**TASK GOAL:** Please render the part of the listing that opens with the line containing "Open the 541 ratings link" and closes with the line containing "point(204,346)" as a JSON list of strings, one string per line, including both end lines and leaving out blank lines.

Item position entries
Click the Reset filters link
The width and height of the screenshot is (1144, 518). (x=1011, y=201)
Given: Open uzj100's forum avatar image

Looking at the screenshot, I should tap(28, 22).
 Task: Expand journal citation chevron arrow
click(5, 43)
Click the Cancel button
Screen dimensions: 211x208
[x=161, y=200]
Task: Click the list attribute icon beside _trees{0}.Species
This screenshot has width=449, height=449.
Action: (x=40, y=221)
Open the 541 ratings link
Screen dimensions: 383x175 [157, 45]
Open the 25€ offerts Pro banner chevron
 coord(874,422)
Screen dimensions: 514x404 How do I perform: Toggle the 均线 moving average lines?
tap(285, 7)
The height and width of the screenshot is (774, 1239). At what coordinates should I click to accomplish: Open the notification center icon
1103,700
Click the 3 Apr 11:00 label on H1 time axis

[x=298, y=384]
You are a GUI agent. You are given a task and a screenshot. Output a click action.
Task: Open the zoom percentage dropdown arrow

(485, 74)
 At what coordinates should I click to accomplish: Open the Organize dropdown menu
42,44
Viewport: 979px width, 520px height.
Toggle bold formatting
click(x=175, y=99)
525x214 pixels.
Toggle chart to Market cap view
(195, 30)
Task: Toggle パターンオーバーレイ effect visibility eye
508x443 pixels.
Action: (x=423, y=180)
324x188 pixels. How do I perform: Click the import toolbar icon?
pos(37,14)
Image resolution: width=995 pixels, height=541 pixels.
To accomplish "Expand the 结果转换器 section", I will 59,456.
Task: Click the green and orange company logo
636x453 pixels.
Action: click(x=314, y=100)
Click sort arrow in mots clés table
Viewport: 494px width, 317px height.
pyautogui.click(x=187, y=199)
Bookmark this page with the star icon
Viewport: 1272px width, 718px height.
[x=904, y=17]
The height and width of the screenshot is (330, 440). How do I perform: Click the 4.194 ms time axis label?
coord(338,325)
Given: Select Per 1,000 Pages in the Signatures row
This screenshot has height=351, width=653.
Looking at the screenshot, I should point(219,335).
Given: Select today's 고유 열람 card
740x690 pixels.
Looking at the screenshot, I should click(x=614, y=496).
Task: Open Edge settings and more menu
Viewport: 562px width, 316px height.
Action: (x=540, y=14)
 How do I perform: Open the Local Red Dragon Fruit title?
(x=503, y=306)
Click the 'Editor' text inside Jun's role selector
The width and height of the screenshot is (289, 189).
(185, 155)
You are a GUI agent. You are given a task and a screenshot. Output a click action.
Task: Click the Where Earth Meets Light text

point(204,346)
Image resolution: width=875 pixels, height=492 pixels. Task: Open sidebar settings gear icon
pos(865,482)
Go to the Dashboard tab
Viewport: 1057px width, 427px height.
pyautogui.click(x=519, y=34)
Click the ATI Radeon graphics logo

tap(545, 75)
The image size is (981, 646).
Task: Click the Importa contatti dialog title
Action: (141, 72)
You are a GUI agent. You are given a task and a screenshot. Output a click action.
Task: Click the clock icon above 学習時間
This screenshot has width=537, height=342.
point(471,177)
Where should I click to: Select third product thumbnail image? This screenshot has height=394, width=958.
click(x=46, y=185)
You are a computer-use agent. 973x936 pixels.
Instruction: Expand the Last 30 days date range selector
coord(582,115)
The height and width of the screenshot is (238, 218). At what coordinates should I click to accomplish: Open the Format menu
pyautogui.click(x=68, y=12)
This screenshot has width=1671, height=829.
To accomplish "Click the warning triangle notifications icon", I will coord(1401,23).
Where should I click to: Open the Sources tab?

**RESULT FOR THIS TASK:**
[
  "Open the 541 ratings link",
  "Screen dimensions: 383x175 [157, 45]",
  "Open the 25€ offerts Pro banner chevron",
  " coord(874,422)",
  "Screen dimensions: 514x404 How do I perform: Toggle the 均线 moving average lines?",
  "tap(285, 7)",
  "The height and width of the screenshot is (774, 1239). At what coordinates should I click to accomplish: Open the notification center icon",
  "1103,700",
  "Click the 3 Apr 11:00 label on H1 time axis",
  "[x=298, y=384]",
  "You are a GUI agent. You are given a task and a screenshot. Output a click action.",
  "Task: Open the zoom percentage dropdown arrow",
  "(485, 74)",
  " At what coordinates should I click to accomplish: Open the Organize dropdown menu",
  "42,44",
  "Viewport: 979px width, 520px height.",
  "Toggle bold formatting",
  "click(x=175, y=99)",
  "525x214 pixels.",
  "Toggle chart to Market cap view",
  "(195, 30)",
  "Task: Toggle パターンオーバーレイ effect visibility eye",
  "508x443 pixels.",
  "Action: (x=423, y=180)",
  "324x188 pixels. How do I perform: Click the import toolbar icon?",
  "pos(37,14)",
  "Image resolution: width=995 pixels, height=541 pixels.",
  "To accomplish \"Expand the 结果转换器 section\", I will 59,456.",
  "Task: Click the green and orange company logo",
  "636x453 pixels.",
  "Action: click(x=314, y=100)",
  "Click sort arrow in mots clés table",
  "Viewport: 494px width, 317px height.",
  "pyautogui.click(x=187, y=199)",
  "Bookmark this page with the star icon",
  "Viewport: 1272px width, 718px height.",
  "[x=904, y=17]",
  "The height and width of the screenshot is (330, 440). How do I perform: Click the 4.194 ms time axis label?",
  "coord(338,325)",
  "Given: Select Per 1,000 Pages in the Signatures row",
  "This screenshot has height=351, width=653.",
  "Looking at the screenshot, I should point(219,335).",
  "Given: Select today's 고유 열람 card",
  "740x690 pixels.",
  "Looking at the screenshot, I should click(x=614, y=496).",
  "Task: Open Edge settings and more menu",
  "Viewport: 562px width, 316px height.",
  "Action: (x=540, y=14)",
  " How do I perform: Open the Local Red Dragon Fruit title?",
  "(x=503, y=306)",
  "Click the 'Editor' text inside Jun's role selector",
  "The width and height of the screenshot is (289, 189).",
  "(185, 155)",
  "You are a GUI agent. You are given a task and a screenshot. Output a click action.",
  "Task: Click the Where Earth Meets Light text",
  "point(204,346)"
]